Clearly, we can enjoy long, healthy, and productive lives following our own unique diets and lifestyles. However, in considering all that we know about long-lived populations, we can say that the following traits are common to almost all of these groups:
- They eat plenty of vegetables, fruits, and whole grains.
- They eat small amounts of clean animal foods such as fish, eggs, or dairy.
- They eat foods that are rich in omega-3 fatty acids.
- They are physically active throughout the day.
- They give their bodies regular sleep and rest.
- They spend a lot of their time outdoors in the presence of fresh air and natural sunlight.
- They do not smoke.
- They tend to put family first and have unconditional respect for their elders.
- They are genuinely close to their family members and/or a group of friends - the kind of closeness that goes way beyond superficial schmoozing.
- They have a sense of purpose, a strong reason to get up each day and make it a good one.
To adopt some or all of the traits listed above certainly cannot hurt our chances of staying healthy for a long time.

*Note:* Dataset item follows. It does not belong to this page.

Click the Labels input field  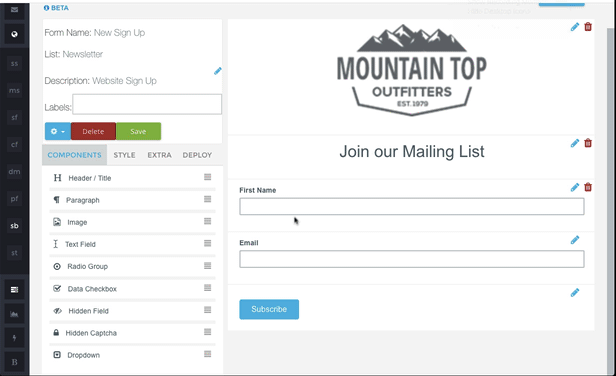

Interestingly, all of these traits are strongly associated with reducing our risk of developing almost all types of cancer, heart disease, hypertension, diabetes, Alzheimer's disease, and multiple sclerosis.
On a slightly different note, it is worth noting that certain occupations can increase the probability of shortening our lives via a fatal accident.
According to a 2005 national census of fatal occupational injuries conducted by the Bureau of Labor Statistics in the United States, the 10 most dangerous jobs by fatality rate are:
- Logging workers
- Aircraft pilots
- Fishers and fishing workers
- Structural iron and steel workers
- Refuse and recyclable material collectors
- Farmers and ranchers
- Electrical power line installers/repairers
- Driver/sales workers and truck drivers
- Taxi drivers and chauffeurs
It is truly unfortunate that all of the professions listed above are needed for our world to go round.
Perhaps the most important point for all of us to embrace is that while we can be hopeful of living long, healthy, and productive lives by making sensible daily choices, we must always strive to be grateful for every moment that we are given.